# [To do]
All the records below must be returned exactly as they stand.

Saved entries

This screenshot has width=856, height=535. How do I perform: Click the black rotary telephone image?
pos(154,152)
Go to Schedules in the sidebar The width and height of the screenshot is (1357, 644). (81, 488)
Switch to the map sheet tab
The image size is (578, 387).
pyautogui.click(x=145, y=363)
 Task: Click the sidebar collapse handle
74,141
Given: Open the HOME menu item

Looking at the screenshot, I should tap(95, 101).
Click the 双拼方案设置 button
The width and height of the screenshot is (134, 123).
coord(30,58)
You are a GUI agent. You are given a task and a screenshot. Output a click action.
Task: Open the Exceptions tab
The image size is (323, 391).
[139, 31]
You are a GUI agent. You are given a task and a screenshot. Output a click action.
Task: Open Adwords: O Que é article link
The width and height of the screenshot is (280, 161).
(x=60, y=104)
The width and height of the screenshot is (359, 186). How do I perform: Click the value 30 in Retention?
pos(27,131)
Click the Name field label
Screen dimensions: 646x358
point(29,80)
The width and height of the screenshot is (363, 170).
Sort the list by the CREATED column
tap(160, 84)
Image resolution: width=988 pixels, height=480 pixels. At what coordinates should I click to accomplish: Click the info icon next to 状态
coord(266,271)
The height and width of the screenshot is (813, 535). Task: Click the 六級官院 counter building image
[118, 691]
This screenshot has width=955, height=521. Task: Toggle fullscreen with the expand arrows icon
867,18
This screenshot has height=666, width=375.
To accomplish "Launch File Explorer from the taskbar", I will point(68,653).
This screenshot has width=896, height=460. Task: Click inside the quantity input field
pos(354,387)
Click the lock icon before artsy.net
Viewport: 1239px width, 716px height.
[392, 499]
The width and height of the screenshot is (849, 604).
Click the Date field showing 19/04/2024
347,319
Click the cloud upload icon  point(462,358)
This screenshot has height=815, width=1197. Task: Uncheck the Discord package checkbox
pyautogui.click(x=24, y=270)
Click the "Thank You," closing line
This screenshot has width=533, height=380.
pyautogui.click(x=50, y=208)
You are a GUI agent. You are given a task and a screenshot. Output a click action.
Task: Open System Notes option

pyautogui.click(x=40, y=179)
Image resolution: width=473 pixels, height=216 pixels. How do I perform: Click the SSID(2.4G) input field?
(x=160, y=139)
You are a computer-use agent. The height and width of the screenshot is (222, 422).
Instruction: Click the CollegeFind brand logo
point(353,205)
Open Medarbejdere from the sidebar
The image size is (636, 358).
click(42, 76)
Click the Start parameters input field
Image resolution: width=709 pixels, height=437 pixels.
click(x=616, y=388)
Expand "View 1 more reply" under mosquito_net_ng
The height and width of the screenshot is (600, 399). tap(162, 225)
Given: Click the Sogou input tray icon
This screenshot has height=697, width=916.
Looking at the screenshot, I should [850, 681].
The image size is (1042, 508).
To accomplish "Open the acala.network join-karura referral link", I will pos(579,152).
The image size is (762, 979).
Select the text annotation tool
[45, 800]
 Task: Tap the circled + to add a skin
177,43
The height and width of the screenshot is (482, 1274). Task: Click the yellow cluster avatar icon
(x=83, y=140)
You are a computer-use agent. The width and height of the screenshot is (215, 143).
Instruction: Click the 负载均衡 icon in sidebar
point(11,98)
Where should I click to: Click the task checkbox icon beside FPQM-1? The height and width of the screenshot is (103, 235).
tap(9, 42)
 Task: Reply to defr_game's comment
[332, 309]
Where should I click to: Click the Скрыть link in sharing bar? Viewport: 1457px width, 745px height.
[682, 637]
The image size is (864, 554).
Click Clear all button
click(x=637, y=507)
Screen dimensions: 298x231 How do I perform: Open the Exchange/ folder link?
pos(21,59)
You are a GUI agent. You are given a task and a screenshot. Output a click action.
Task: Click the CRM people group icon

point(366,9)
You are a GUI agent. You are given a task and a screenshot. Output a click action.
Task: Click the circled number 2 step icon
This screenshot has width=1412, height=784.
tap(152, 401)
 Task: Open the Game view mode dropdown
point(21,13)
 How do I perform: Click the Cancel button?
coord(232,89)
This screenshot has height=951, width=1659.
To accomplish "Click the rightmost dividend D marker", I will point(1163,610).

# [Answer]
This screenshot has width=856, height=535. How do I perform: Click the black rotary telephone image?
pos(154,152)
Go to Schedules in the sidebar The width and height of the screenshot is (1357, 644). (81, 488)
Switch to the map sheet tab
The image size is (578, 387).
pyautogui.click(x=145, y=363)
 Task: Click the sidebar collapse handle
74,141
Given: Open the HOME menu item

Looking at the screenshot, I should tap(95, 101).
Click the 双拼方案设置 button
The width and height of the screenshot is (134, 123).
coord(30,58)
You are a GUI agent. You are given a task and a screenshot. Output a click action.
Task: Open the Exceptions tab
The image size is (323, 391).
[139, 31]
You are a GUI agent. You are given a task and a screenshot. Output a click action.
Task: Open Adwords: O Que é article link
The width and height of the screenshot is (280, 161).
(x=60, y=104)
The width and height of the screenshot is (359, 186). How do I perform: Click the value 30 in Retention?
pos(27,131)
Click the Name field label
Screen dimensions: 646x358
point(29,80)
The width and height of the screenshot is (363, 170).
Sort the list by the CREATED column
tap(160, 84)
Image resolution: width=988 pixels, height=480 pixels. At what coordinates should I click to accomplish: Click the info icon next to 状态
coord(266,271)
The height and width of the screenshot is (813, 535). Task: Click the 六級官院 counter building image
[118, 691]
This screenshot has width=955, height=521. Task: Toggle fullscreen with the expand arrows icon
867,18
This screenshot has height=666, width=375.
To accomplish "Launch File Explorer from the taskbar", I will point(68,653).
This screenshot has width=896, height=460. Task: Click inside the quantity input field
pos(354,387)
Click the lock icon before artsy.net
Viewport: 1239px width, 716px height.
[392, 499]
The width and height of the screenshot is (849, 604).
Click the Date field showing 19/04/2024
347,319
Click the cloud upload icon  point(462,358)
This screenshot has height=815, width=1197. Task: Uncheck the Discord package checkbox
pyautogui.click(x=24, y=270)
Click the "Thank You," closing line
This screenshot has width=533, height=380.
pyautogui.click(x=50, y=208)
You are a GUI agent. You are given a task and a screenshot. Output a click action.
Task: Open System Notes option

pyautogui.click(x=40, y=179)
Image resolution: width=473 pixels, height=216 pixels. How do I perform: Click the SSID(2.4G) input field?
(x=160, y=139)
You are a computer-use agent. The height and width of the screenshot is (222, 422).
Instruction: Click the CollegeFind brand logo
point(353,205)
Open Medarbejdere from the sidebar
The image size is (636, 358).
click(42, 76)
Click the Start parameters input field
Image resolution: width=709 pixels, height=437 pixels.
click(x=616, y=388)
Expand "View 1 more reply" under mosquito_net_ng
The height and width of the screenshot is (600, 399). tap(162, 225)
Given: Click the Sogou input tray icon
This screenshot has height=697, width=916.
Looking at the screenshot, I should [850, 681].
The image size is (1042, 508).
To accomplish "Open the acala.network join-karura referral link", I will pos(579,152).
The image size is (762, 979).
Select the text annotation tool
[45, 800]
 Task: Tap the circled + to add a skin
177,43
The height and width of the screenshot is (482, 1274). Task: Click the yellow cluster avatar icon
(x=83, y=140)
You are a computer-use agent. The width and height of the screenshot is (215, 143).
Instruction: Click the 负载均衡 icon in sidebar
point(11,98)
Where should I click to: Click the task checkbox icon beside FPQM-1? The height and width of the screenshot is (103, 235).
tap(9, 42)
 Task: Reply to defr_game's comment
[332, 309]
Where should I click to: Click the Скрыть link in sharing bar? Viewport: 1457px width, 745px height.
[682, 637]
The image size is (864, 554).
Click Clear all button
click(x=637, y=507)
Screen dimensions: 298x231 How do I perform: Open the Exchange/ folder link?
pos(21,59)
You are a GUI agent. You are given a task and a screenshot. Output a click action.
Task: Click the CRM people group icon

point(366,9)
You are a GUI agent. You are given a task and a screenshot. Output a click action.
Task: Click the circled number 2 step icon
This screenshot has width=1412, height=784.
tap(152, 401)
 Task: Open the Game view mode dropdown
point(21,13)
 How do I perform: Click the Cancel button?
coord(232,89)
This screenshot has height=951, width=1659.
To accomplish "Click the rightmost dividend D marker", I will point(1163,610).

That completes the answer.